The majority of sequences developed to date for MTC imaging use a relatively long, low-power, off-resonance saturation pulse to selectively saturate Hr [⇒ Jo­nes 1991, ⇒ Wolff], however, new pulse sequences have been proposed to optimize MTC [⇒ Jones 1992].

To date, the clinical applications of MTC are limited; it can be used in time-of-flight MR angiography to suppress background tissue. In T2-weighted images, MTC may help to detect early demyelination.

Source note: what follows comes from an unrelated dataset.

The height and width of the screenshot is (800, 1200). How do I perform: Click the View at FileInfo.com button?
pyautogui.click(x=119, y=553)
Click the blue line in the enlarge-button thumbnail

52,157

A combination of MTC and contrast agent application enhances contrast in ca­ses where one of the techniques alone does not create sufficient enhancement, for instance in multiple sclerosis and other brain lesions, in brain infarction, and in the detection of recent myocardial infarction (Figure 11-07) [⇒ Jones 1993, ⇒ Tanttu].

Figure 11-07: Example of magnetization trans­fer contrast. Patient with multiple scle­ro­sis. (a): T1-weighted brain images after enhancement with a gadolinium-based con­trast agent. (b): Image with additional magnetization transfer contrast. The com­bi­na­tion of contrast agent and MTC clearly enhances contrast and shows more le­sions, although it remains unclear whether all of these lesions are active.